| spark.kmeans {SparkR} | R Documentation |
Fits a k-means clustering model against a Spark DataFrame, similarly to R's kmeans().
Users can call summary to print a summary of the fitted model, predict to make
predictions on new data, and write.ml/read.ml to save/load fitted models.
spark.kmeans(data, formula, ...)
## S4 method for signature 'SparkDataFrame,formula'
spark.kmeans(data, formula, k = 2,
maxIter = 20, initMode = c("k-means||", "random"))
## S4 method for signature 'KMeansModel'
summary(object, ...)
## S4 method for signature 'KMeansModel'
predict(object, newData)
## S4 method for signature 'KMeansModel,character'
write.ml(object, path, overwrite = FALSE)
data |
a SparkDataFrame for training. |
formula |
a symbolic description of the model to be fitted. Currently only a few formula operators are supported, including '~', '.', ':', '+', and '-'. Note that the response variable of formula is empty in spark.kmeans. |
... |
additional argument(s) passed to the method. |
k |
number of centers. |
maxIter |
maximum iteration number. |
initMode |
the initialization algorithm choosen to fit the model. |
object |
a fitted k-means model. |
newData |
a SparkDataFrame for testing. |
path |
the directory where the model is saved. |
overwrite |
overwrites or not if the output path already exists.
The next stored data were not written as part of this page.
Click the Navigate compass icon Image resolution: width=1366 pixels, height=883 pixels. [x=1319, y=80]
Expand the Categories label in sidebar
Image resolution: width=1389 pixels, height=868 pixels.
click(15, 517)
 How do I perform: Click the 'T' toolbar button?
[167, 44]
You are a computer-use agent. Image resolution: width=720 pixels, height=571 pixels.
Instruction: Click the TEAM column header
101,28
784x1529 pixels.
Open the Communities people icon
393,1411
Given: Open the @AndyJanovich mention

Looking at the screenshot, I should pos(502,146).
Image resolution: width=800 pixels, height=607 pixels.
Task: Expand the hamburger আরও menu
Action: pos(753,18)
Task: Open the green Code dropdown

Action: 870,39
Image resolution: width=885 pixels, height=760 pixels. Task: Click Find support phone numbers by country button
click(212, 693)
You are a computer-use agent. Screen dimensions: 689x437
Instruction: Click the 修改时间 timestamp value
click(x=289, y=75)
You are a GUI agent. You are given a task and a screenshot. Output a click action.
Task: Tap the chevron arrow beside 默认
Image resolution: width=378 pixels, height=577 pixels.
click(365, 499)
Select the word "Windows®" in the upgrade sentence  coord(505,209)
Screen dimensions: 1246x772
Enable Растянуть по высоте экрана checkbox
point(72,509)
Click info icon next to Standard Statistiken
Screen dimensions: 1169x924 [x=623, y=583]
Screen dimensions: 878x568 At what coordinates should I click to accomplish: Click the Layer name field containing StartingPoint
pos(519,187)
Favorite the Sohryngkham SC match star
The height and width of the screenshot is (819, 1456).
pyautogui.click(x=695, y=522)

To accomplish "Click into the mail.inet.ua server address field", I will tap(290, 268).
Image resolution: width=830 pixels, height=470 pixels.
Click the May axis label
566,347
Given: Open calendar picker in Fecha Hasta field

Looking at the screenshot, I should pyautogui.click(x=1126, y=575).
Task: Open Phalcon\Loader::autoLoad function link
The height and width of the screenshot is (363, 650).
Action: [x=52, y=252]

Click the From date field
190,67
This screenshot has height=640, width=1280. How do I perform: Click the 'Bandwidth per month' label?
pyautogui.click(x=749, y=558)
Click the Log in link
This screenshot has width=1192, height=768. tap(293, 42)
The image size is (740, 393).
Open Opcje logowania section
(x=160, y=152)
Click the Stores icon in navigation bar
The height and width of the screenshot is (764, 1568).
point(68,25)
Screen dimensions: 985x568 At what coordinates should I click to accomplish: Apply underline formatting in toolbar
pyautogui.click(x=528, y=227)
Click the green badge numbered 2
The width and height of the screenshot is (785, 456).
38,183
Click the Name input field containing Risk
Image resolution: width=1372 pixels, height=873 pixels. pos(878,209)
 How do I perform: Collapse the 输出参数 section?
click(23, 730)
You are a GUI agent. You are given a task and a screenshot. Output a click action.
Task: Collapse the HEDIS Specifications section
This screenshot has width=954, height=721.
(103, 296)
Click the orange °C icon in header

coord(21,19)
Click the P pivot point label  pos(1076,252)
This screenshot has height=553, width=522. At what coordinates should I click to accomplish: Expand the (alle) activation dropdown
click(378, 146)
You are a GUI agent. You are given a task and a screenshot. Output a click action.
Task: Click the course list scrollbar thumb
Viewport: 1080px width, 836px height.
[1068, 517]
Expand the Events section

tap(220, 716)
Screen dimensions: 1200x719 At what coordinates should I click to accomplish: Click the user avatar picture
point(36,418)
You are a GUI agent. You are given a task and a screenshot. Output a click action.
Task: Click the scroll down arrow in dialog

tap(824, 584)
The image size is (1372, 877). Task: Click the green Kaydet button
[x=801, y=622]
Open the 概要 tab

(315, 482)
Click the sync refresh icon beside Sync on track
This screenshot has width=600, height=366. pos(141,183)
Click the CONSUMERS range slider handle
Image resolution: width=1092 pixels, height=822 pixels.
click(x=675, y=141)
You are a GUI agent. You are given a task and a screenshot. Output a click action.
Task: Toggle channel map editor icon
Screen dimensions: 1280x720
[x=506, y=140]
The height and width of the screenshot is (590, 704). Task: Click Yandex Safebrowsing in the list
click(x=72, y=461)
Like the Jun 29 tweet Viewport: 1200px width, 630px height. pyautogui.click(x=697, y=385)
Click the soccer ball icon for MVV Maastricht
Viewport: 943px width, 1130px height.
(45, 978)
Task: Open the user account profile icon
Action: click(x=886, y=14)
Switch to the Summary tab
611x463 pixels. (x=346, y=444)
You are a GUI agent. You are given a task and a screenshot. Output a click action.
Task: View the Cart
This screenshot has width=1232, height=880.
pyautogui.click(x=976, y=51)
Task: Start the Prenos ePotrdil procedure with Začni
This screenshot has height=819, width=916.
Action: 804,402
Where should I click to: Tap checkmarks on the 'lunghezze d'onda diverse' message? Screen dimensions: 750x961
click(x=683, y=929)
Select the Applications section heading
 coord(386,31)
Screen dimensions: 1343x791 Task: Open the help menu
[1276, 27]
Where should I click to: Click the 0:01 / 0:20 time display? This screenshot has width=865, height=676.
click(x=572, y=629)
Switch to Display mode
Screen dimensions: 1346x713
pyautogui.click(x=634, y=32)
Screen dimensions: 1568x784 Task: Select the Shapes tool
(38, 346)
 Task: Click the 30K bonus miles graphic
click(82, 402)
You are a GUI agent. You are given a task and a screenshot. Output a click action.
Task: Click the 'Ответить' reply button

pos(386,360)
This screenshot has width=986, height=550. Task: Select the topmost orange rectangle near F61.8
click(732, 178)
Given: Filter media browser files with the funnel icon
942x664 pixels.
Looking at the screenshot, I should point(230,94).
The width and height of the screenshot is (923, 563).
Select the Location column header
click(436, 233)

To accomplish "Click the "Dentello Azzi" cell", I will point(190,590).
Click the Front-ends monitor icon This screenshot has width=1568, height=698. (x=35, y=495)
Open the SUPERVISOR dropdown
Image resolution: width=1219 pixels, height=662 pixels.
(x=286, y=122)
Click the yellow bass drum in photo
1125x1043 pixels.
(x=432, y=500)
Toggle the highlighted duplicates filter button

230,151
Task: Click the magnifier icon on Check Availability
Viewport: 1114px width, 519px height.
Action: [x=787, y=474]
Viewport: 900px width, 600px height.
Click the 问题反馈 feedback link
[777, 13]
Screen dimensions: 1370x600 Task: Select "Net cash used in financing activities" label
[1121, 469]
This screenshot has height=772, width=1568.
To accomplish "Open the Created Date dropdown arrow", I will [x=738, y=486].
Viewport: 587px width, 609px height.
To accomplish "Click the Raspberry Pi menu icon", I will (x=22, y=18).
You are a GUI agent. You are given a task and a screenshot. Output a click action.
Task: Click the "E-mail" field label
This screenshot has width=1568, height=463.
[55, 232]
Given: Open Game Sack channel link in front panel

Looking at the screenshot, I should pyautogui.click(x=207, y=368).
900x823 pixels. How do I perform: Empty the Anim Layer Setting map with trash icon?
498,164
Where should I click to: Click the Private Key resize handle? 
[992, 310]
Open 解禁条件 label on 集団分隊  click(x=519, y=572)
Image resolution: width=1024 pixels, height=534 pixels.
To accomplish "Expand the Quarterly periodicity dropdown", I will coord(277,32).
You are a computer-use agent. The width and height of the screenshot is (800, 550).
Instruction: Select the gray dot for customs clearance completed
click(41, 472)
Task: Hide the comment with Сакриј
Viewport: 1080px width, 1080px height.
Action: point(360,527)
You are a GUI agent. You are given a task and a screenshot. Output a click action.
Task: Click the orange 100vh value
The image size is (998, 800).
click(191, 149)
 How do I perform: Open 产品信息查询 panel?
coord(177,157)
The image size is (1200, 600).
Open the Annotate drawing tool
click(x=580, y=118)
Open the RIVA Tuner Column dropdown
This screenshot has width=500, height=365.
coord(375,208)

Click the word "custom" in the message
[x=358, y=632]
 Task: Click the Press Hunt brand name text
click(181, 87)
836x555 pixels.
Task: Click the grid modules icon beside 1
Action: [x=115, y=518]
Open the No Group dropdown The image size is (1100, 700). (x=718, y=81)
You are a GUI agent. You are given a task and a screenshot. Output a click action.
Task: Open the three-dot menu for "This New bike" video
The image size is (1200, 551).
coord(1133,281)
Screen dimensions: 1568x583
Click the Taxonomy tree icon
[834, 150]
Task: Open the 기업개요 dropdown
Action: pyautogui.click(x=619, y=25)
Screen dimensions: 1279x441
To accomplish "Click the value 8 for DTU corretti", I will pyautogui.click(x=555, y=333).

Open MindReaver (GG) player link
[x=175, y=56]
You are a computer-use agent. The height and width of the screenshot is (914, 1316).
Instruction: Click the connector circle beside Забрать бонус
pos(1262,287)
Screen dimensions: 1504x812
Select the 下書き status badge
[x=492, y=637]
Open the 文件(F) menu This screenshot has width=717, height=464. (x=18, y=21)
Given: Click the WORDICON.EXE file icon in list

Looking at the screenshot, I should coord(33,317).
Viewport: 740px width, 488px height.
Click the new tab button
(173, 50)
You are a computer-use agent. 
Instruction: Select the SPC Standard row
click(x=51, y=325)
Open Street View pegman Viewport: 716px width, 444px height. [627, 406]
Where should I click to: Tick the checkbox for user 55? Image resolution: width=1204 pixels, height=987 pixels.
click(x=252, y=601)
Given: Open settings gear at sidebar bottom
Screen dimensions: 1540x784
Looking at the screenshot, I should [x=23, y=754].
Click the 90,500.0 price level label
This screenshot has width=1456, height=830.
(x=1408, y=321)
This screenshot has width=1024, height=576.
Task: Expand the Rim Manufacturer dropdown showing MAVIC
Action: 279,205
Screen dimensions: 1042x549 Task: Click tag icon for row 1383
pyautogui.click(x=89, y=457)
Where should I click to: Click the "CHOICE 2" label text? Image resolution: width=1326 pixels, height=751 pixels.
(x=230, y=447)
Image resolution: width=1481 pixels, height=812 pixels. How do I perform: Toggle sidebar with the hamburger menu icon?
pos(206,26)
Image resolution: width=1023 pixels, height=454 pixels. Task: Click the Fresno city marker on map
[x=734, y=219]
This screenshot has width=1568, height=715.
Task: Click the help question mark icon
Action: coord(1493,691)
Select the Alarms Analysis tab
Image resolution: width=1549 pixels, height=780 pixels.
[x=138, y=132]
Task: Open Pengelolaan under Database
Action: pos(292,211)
Default is FALSE which means throw exception if the output path exists. |
spark.kmeans returns a fitted k-means model.
summary returns the model's coefficients, size and cluster.
predict returns the predicted values based on a k-means model.
spark.kmeans since 2.0.0
summary(KMeansModel) since 2.0.0
predict(KMeansModel) since 2.0.0
write.ml(KMeansModel, character) since 2.0.0
## Not run: sparkR.session() data(iris) df <- createDataFrame(iris) model <- spark.kmeans(df, Sepal_Length ~ Sepal_Width, k = 4, initMode = "random") summary(model) # fitted values on training data fitted <- predict(model, df) head(select(fitted, "Sepal_Length", "prediction")) # save fitted model to input path path <- "path/to/model" write.ml(model, path) # can also read back the saved model and print savedModel <- read.ml(path) summary(savedModel) ## End(Not run)